Na dobranoc i dzień dobry - Mk 2, 1-12

(fot. Mr. T in DC / Foter.com / CC BY-NC-ND)
Mariusz Han SJ

Paraliżować może wszystko…

Uzdrowienie paralityka

Gdy Jezus po pewnym czasie wrócił do Kafarnaum, posłyszeli, że jest w domu. Zebrało się tyle ludzi, że nawet przed drzwiami nie było miejsca, a On głosił im naukę. Wtem przyszli do Niego z paralitykiem, którego niosło czterech. Nie mogąc z powodu tłumu przynieść go do Niego, odkryli dach nad miejscem, gdzie Jezus się znajdował, i przez otwór spuścili łoże, na którym leżał paralityk.

Jezus, widząc ich wiarę, rzekł do paralityka: Synu, odpuszczają ci się twoje grzechy.
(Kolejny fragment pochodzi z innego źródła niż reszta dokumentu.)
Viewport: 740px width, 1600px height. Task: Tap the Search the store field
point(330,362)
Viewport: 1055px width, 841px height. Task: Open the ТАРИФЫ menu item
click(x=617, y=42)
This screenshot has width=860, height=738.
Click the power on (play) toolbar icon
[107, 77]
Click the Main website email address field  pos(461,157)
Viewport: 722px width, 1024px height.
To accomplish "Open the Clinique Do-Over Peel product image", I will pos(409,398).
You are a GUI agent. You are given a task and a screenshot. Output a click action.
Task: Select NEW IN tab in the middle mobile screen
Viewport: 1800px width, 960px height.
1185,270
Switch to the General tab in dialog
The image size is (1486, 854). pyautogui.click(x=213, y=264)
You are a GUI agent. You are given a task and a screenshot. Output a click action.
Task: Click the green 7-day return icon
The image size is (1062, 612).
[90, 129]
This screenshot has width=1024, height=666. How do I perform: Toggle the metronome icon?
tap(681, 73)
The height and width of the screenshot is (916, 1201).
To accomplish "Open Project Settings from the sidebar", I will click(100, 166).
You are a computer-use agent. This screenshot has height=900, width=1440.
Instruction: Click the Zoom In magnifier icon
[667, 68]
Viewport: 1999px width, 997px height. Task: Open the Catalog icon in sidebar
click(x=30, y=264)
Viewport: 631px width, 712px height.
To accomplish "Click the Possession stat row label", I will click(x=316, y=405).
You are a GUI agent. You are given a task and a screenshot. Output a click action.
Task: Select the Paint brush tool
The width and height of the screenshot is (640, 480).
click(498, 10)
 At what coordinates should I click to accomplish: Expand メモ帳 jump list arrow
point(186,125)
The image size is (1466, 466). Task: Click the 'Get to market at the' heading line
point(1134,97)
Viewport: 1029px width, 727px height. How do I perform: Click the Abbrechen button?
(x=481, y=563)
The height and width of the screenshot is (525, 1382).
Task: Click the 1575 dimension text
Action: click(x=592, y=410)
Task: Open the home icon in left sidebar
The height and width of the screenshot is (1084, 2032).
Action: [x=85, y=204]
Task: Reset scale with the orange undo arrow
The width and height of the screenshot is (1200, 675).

A siedziało tam kilku uczonych w Piśmie, którzy myśleli w sercach swoich: Czemu On tak mówi? On bluźni. Któż może odpuszczać grzechy, prócz jednego Boga?

DEON.PL POLECA


Jezus poznał zaraz w swym duchu, że tak myślą, i rzekł do nich: Czemu nurtują te myśli w waszych sercach? Cóż jest łatwiej: powiedzieć do paralityka: Odpuszczają ci się twoje grzechy, czy też powiedzieć: Wstań, weź swoje łoże i chodź? Otóż, żebyście wiedzieli, iż Syn Człowieczy ma na ziemi władzę odpuszczania grzechów - rzekł do paralityka: Mówię ci: Wstań, weź swoje łoże i idź do domu!

On wstał, wziął zaraz swoje łoże i wyszedł na oczach wszystkich. Zdumieli się wszyscy i wielbili Boga mówiąc: Jeszcze nigdy nie widzieliśmy czegoś podobnego.

Opowiadanie pt. "Wciąż wyżej i wyżej"

Flaga na szczycie. Dnia 29 maja 1953 roku dwaj śmiali ludzie: Anglik, Edmund Hillary, nowozelandzki pszczelarz, i Tensing Buthia z himalajskiego szczepu Szerpów, zdobywali najwyższy szczyt świata, Mount Everest (8886 m). To pokonanie dziewiczego szczytu było wyczynem godnym nieśmiertelnego pomnika - jak uznali zapaleńcy wypraw. Rząd Nepalu obdarzył Tensinga działką ziemi, przyznał mu dożywotnią pensję i postanowił, że dzień 29 maja - dzień Tensinga - będzie odtąd świętem narodowym.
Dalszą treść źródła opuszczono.